> WHAT IS ASKED: Reproduce the material below word for word, from its first line through the line containing "(x=141, y=33)", both included. Leave the pictures out of your answer.
## START SOURCE RECORDS
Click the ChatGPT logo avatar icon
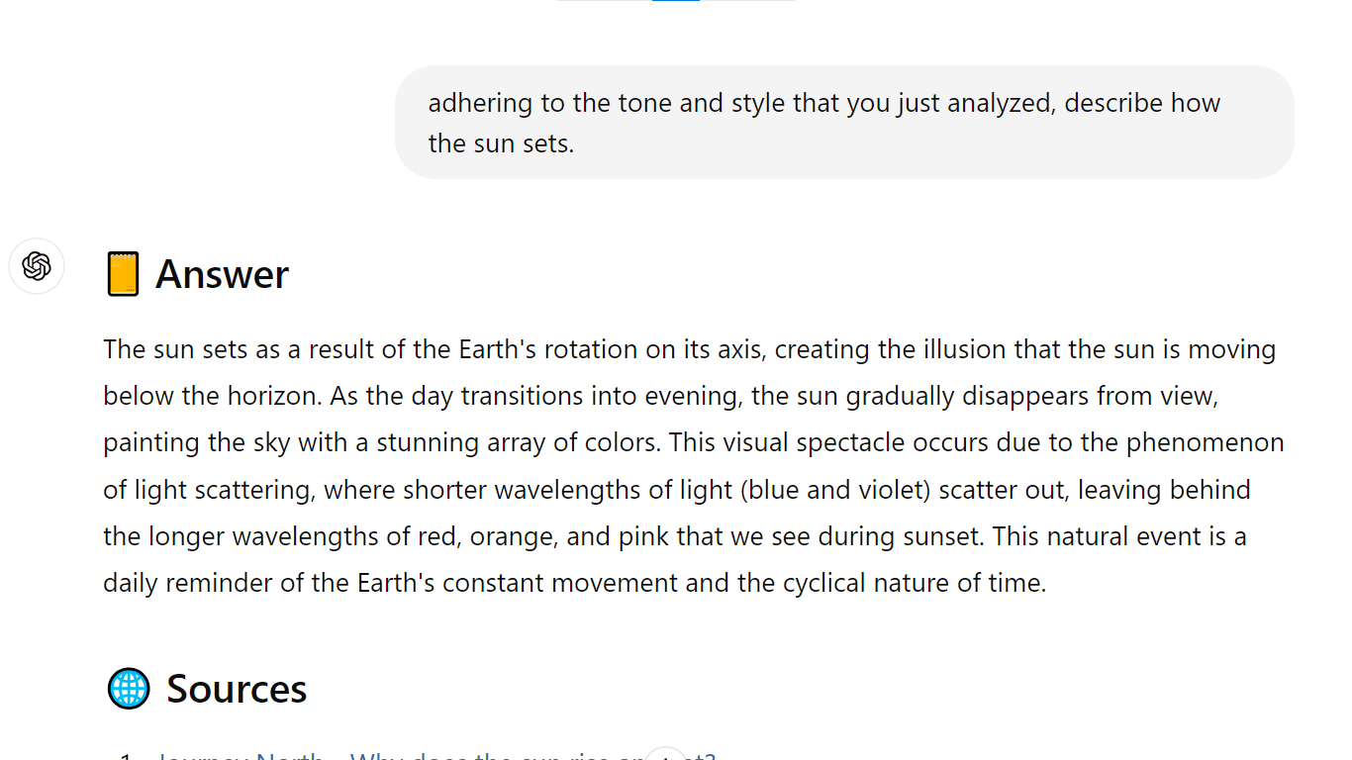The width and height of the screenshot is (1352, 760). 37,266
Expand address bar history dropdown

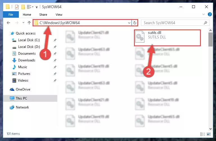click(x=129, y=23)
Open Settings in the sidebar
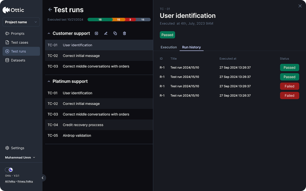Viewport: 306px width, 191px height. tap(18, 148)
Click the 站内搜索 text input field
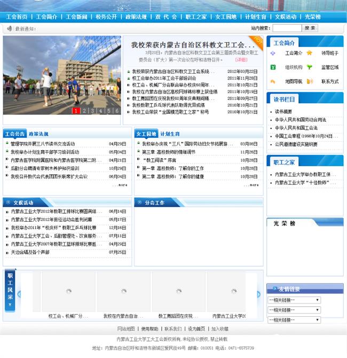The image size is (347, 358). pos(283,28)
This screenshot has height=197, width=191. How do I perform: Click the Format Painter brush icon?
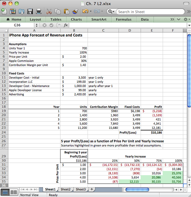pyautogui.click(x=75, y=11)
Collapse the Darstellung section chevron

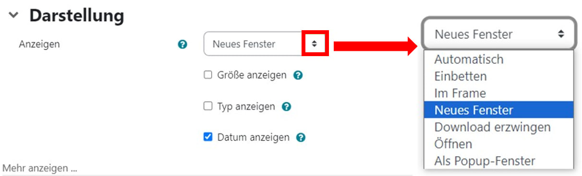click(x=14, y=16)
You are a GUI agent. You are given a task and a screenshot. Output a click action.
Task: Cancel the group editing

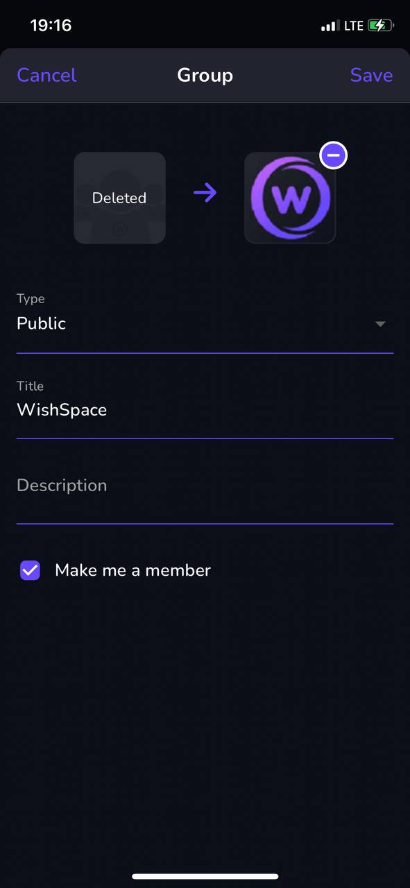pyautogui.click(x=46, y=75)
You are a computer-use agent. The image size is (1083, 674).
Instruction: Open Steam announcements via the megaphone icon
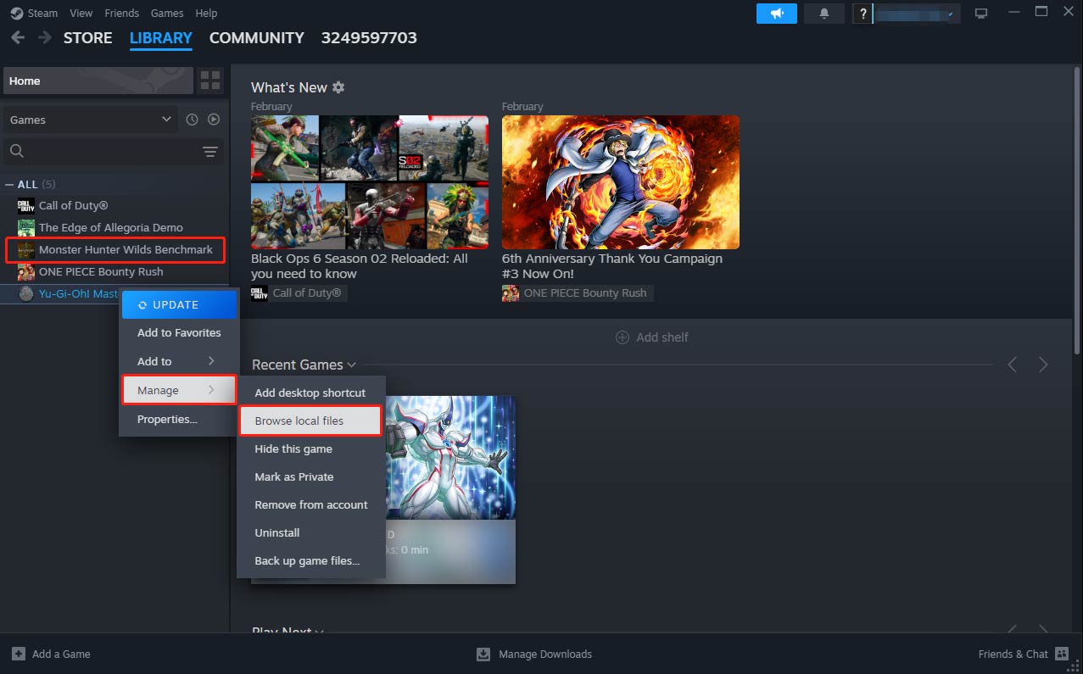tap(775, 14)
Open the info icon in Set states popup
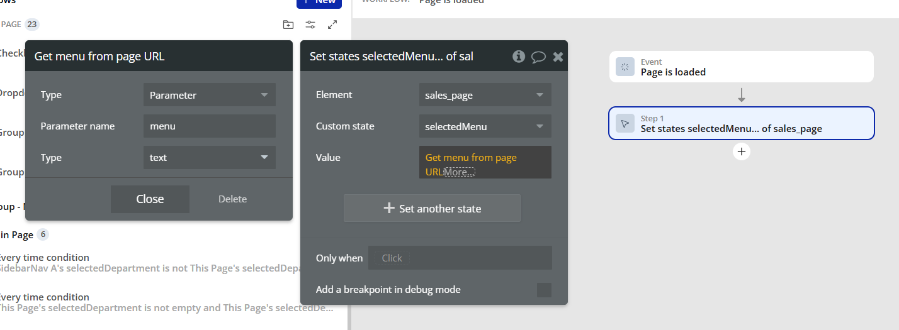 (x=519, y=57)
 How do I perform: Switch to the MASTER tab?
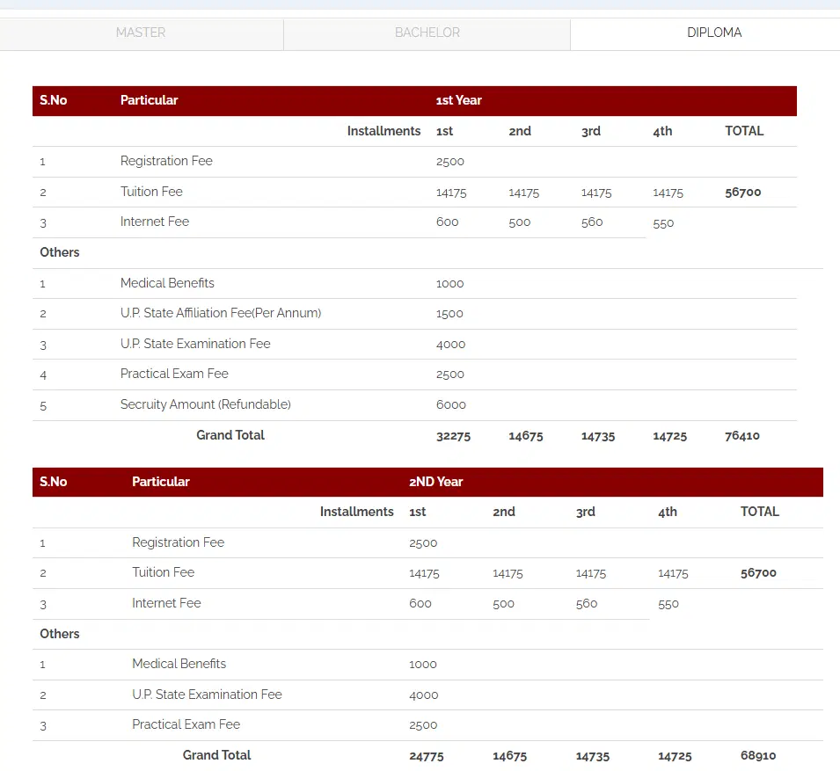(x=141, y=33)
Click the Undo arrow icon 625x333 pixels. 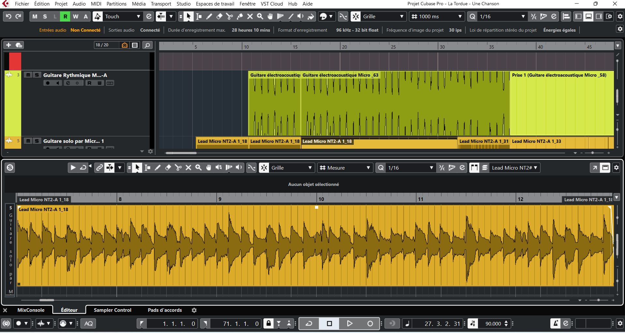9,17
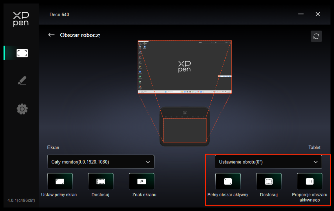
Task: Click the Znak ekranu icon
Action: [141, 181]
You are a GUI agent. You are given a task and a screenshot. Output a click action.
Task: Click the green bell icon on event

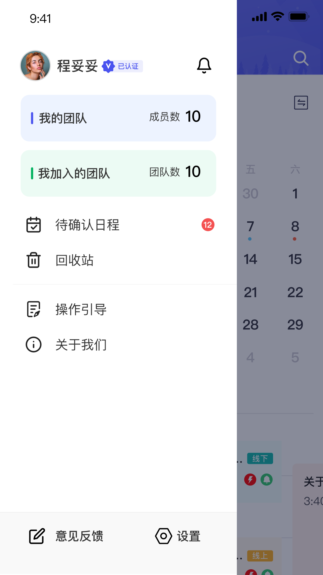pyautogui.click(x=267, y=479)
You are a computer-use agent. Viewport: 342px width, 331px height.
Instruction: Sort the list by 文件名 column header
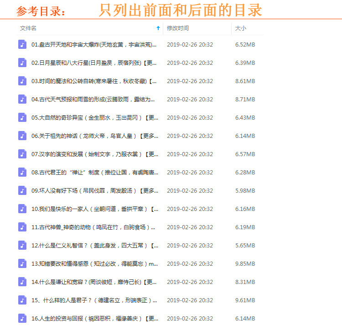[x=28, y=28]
## END SOURCE RECORDS
> WORKED ANSWER:
Click the ChatGPT logo avatar icon
The width and height of the screenshot is (1352, 760). 37,266
Expand address bar history dropdown

click(x=129, y=23)
Open Settings in the sidebar
Viewport: 306px width, 191px height. tap(18, 148)
Click the 站内搜索 text input field
The image size is (347, 358). pos(283,28)
This screenshot has height=197, width=191. How do I perform: Click the Format Painter brush icon?
pyautogui.click(x=75, y=11)
Collapse the Darstellung section chevron

click(x=14, y=16)
You are a GUI agent. You are given a task and a screenshot. Output a click action.
Task: Cancel the group editing

pyautogui.click(x=46, y=75)
You are a computer-use agent. The image size is (1083, 674).
Instruction: Open Steam announcements via the megaphone icon
tap(775, 14)
Open the info icon in Set states popup
 (x=519, y=57)
 How do I perform: Switch to the MASTER tab?
(x=141, y=33)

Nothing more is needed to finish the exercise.